• _Given request_
Please extract every line below that contains the string "selector". Case counts, so match capital and lowercase letters precisely.

********************

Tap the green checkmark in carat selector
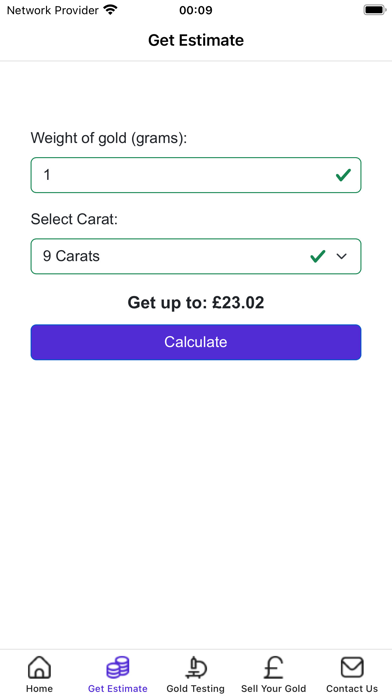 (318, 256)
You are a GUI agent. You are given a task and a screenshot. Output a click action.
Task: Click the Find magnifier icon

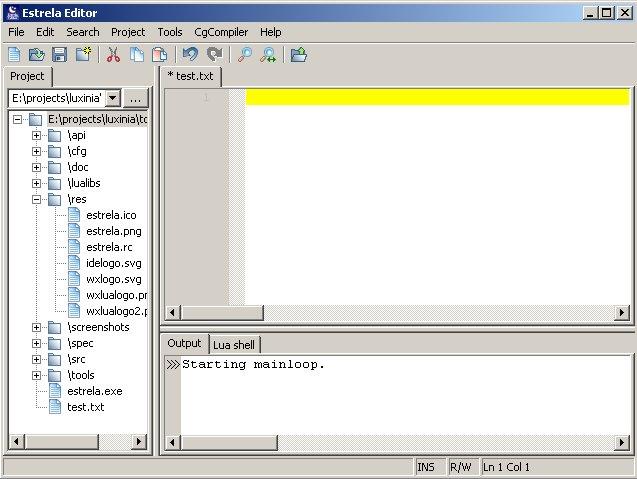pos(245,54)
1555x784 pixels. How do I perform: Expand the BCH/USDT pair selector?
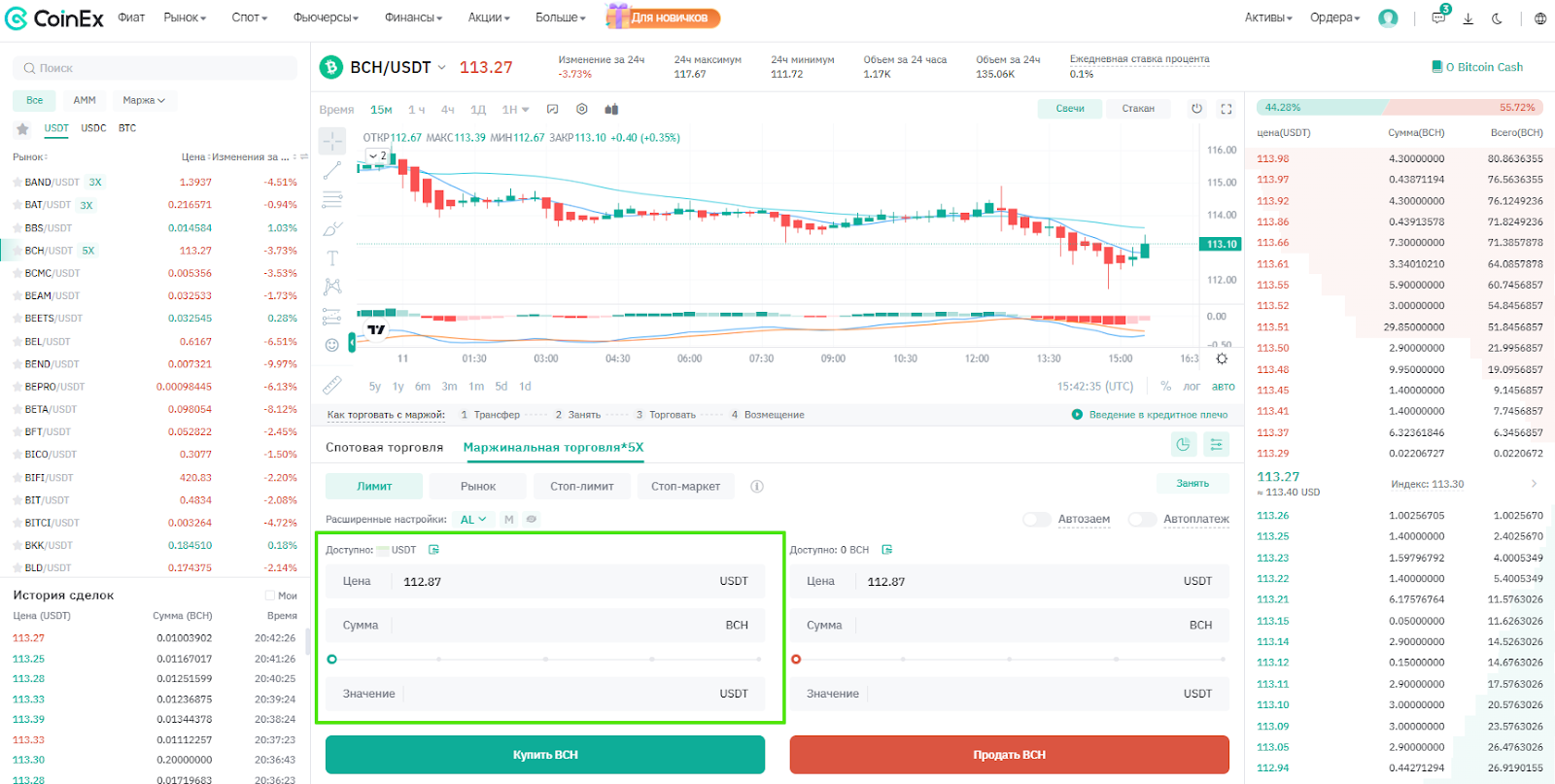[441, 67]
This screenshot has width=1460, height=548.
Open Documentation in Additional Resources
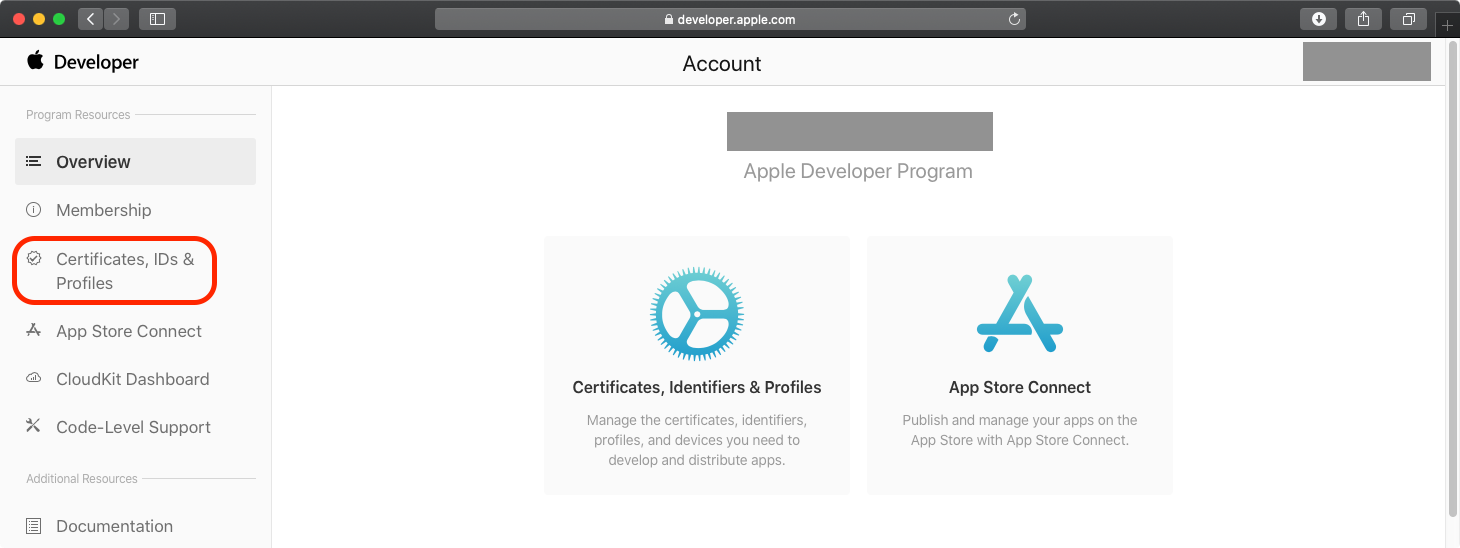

********************

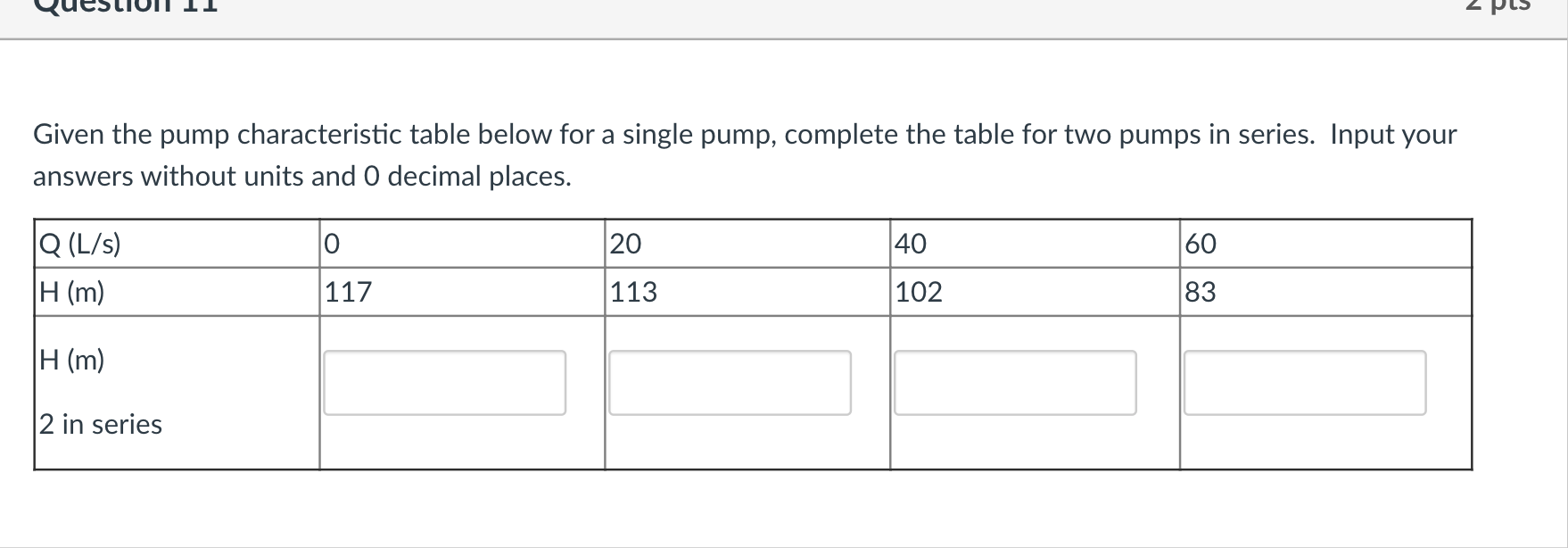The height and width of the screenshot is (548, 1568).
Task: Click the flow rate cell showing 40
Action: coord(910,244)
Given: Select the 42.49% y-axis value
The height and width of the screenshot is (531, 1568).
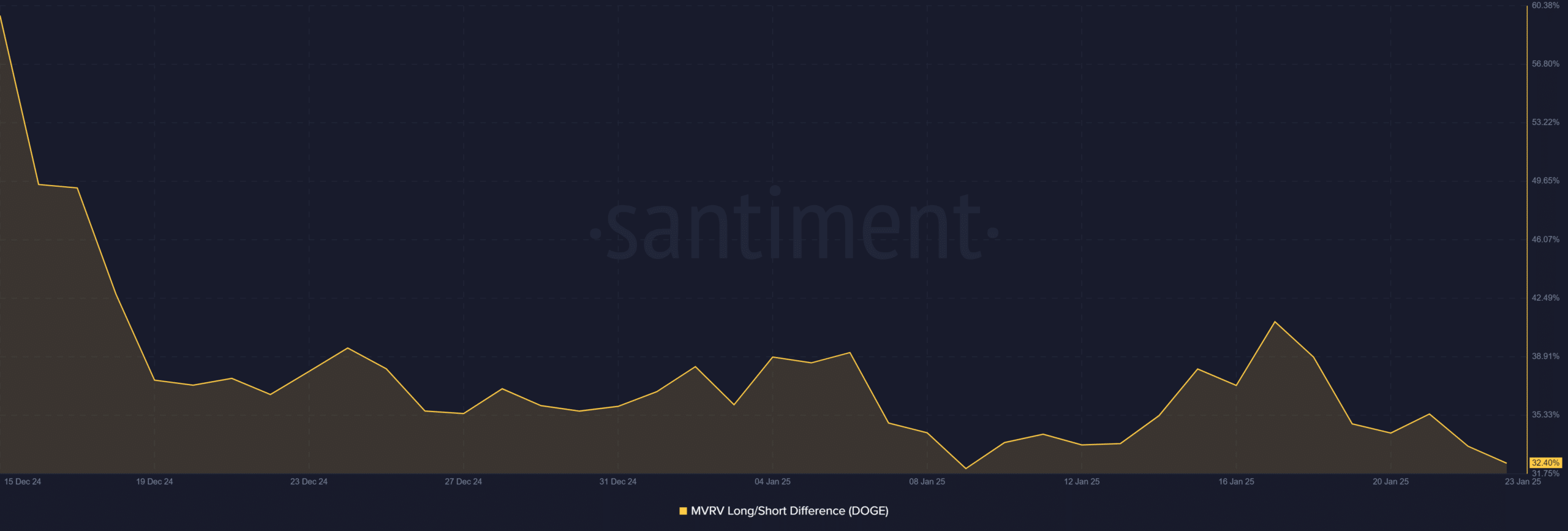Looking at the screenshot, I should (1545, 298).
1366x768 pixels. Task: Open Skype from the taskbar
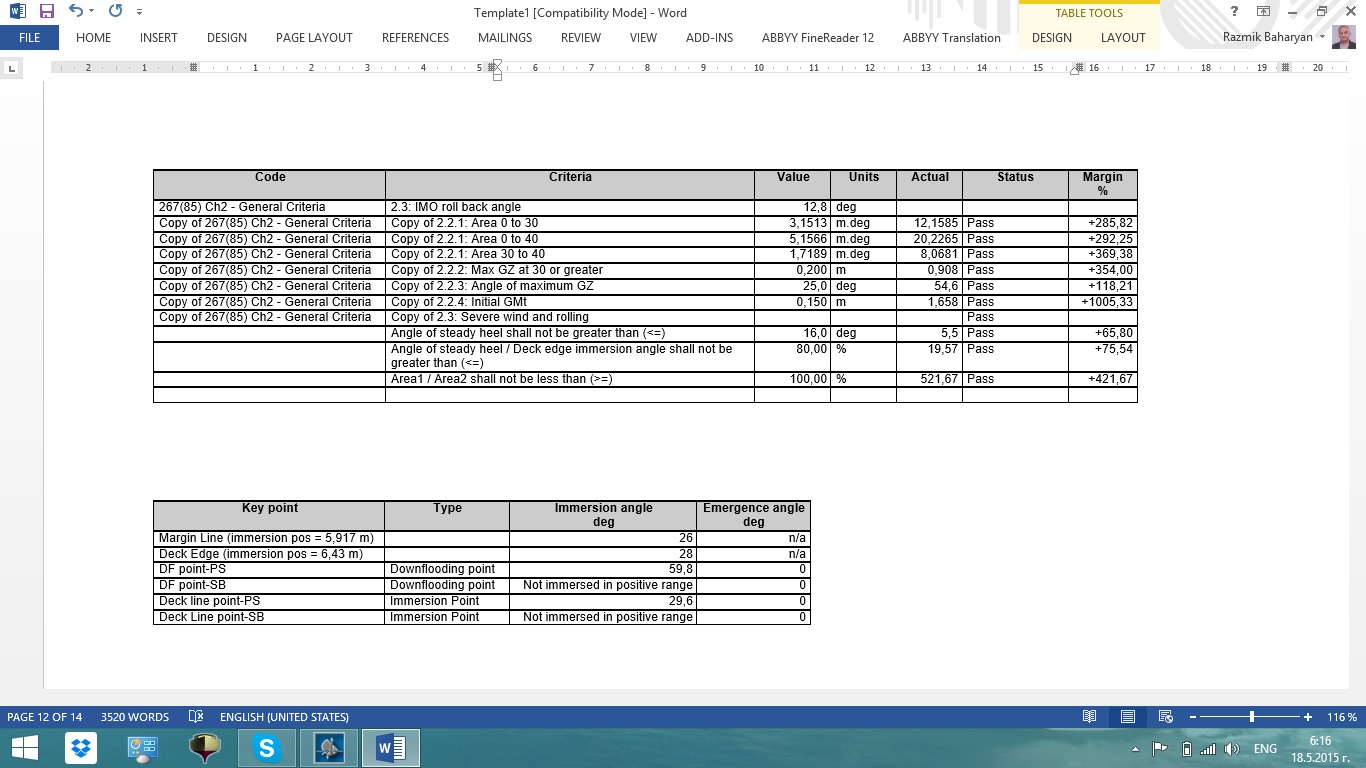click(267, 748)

********************

• _Solution for this problem_
Tap the green checkmark in carat selector
1555x784 pixels. How do I perform: Expand the BCH/USDT pair selector?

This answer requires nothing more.